A self-allotted monopoly in the compilation of COVID-19 statistics means that without an independent audit and or tabulation government’s figures remain unverified. Without proper statistics, the government cannot plan.

Dr. Henry Madzorera of Kwekwe a medical doctor with over 20 years of experience believes that the government has been particularly weak in the area of testing and data gathering. After years of failure to deliver test kits to several provinces, it seems the government is not willing to put any money into the purchase of test kits.

Dr Henry Madzorera

Despite the fact that other countries are taking care of the interests of their citizens, the government seems to be looking up to other countries and or donors to intervene, give us test kits, renovate our hospitals and pay our health workers.

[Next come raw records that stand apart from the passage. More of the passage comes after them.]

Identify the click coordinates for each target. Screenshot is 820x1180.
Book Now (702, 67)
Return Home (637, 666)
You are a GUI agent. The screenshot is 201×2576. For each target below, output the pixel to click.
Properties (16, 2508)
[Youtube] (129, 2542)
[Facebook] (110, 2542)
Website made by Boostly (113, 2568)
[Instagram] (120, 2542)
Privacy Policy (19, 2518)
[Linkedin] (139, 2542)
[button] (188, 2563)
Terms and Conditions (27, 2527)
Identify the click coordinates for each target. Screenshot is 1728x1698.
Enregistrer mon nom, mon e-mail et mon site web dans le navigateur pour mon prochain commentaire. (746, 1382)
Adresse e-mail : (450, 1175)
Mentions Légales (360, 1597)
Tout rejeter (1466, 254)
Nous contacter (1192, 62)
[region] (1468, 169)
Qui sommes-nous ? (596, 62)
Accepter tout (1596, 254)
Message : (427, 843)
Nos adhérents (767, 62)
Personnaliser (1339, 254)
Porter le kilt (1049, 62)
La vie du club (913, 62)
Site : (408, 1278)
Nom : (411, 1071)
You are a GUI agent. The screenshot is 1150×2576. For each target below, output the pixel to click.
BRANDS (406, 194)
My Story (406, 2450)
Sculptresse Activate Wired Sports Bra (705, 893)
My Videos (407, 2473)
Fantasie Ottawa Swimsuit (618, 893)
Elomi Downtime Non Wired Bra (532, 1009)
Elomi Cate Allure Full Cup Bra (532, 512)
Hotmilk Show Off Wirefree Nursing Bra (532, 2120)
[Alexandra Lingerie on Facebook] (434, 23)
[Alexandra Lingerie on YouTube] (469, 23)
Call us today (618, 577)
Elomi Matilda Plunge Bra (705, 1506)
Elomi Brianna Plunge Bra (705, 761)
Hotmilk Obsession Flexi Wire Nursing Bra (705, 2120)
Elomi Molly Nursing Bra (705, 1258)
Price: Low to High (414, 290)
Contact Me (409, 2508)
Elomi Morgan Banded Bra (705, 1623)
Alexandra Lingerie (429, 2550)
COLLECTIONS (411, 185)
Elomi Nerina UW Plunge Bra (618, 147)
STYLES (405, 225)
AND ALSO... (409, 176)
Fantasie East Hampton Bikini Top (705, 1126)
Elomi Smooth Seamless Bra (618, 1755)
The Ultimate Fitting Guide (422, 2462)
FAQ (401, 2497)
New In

Added to that the health ministry’s circulars which claim that “… thousands of people have tested for Coronavirus,” when few people in our communities are getting tested raises suspicion. The few places that the government has designated as COVID-19 centres are inadequate and ill-equipped. This is a shame because it has left the health of the nation at risk.

This is an important issue because some hospitals are demanding COVID-19 test results before allowing patients entry into hospital premises. It doesn’t matter what the patient’s problem is, whether he or she has been bitten by a snake or a dog or whether the patient is suffering from diarrhoea, health authorities are demanding COVID-19 test results upfront.

And that’s a shame! That is the job that the government hospitals should be doing. When patients get to the hospital they should be a team that tests them, a team that is properly dressed and equipped with the correct Personal Protective Equipment to deal with any potential infection that comes into the hospital. But that has not happened. Some are dying of diabetes at hospital gates because they are not being allowed in.

 Dr Henry Madzorera gives a real life testimony of 60-year-old Mrs Chipo Zibango (NB: dates, age and name of patient have been altered to protect their true identity) who collapsed in church on September 20, 2020. Zibango was rushed to Kwekwe General Hospital. She was in diabetic hypoglycemic coma. Said Dr. Madzorera:

“The staff at the hospital refused to take her in, and demanded a negative COVID-19 test result, which could not possibly be obtained on Sunday in time to save the patient. After an hour of fruitless begging, they decided to go to a private hospital, which also refused to take them in. Another struggle! At a private doctor’s practice, however, they were more reasonable because they demanded that the patient be seen by a doctor before they could admit, even in the absence of the COVID-19 result. The rest is history. A patient who could have died in that hour woke up immediately on simple administration of intravenous glucose.”

What is sad is that not all cases have a happy ending. How many patients are dying of easily curable conditions because of the government’s unequalled dereliction of duty in guaranteeing the people’s constitutional right to healthcare?


Genuine electoral and political reforms as envisaged and signed by major political parties that were signatories to the Global Political Agreement (GPA) of 2009 are required to move the country forward.   

The excerpts of the GPA still point to what needs to be corrected in Zimbabwe’s politics. For example, Article XIII (State Institutions) states that “the state organs and institutions do not belong to any political party and should be impartial in the discharge of their duties”.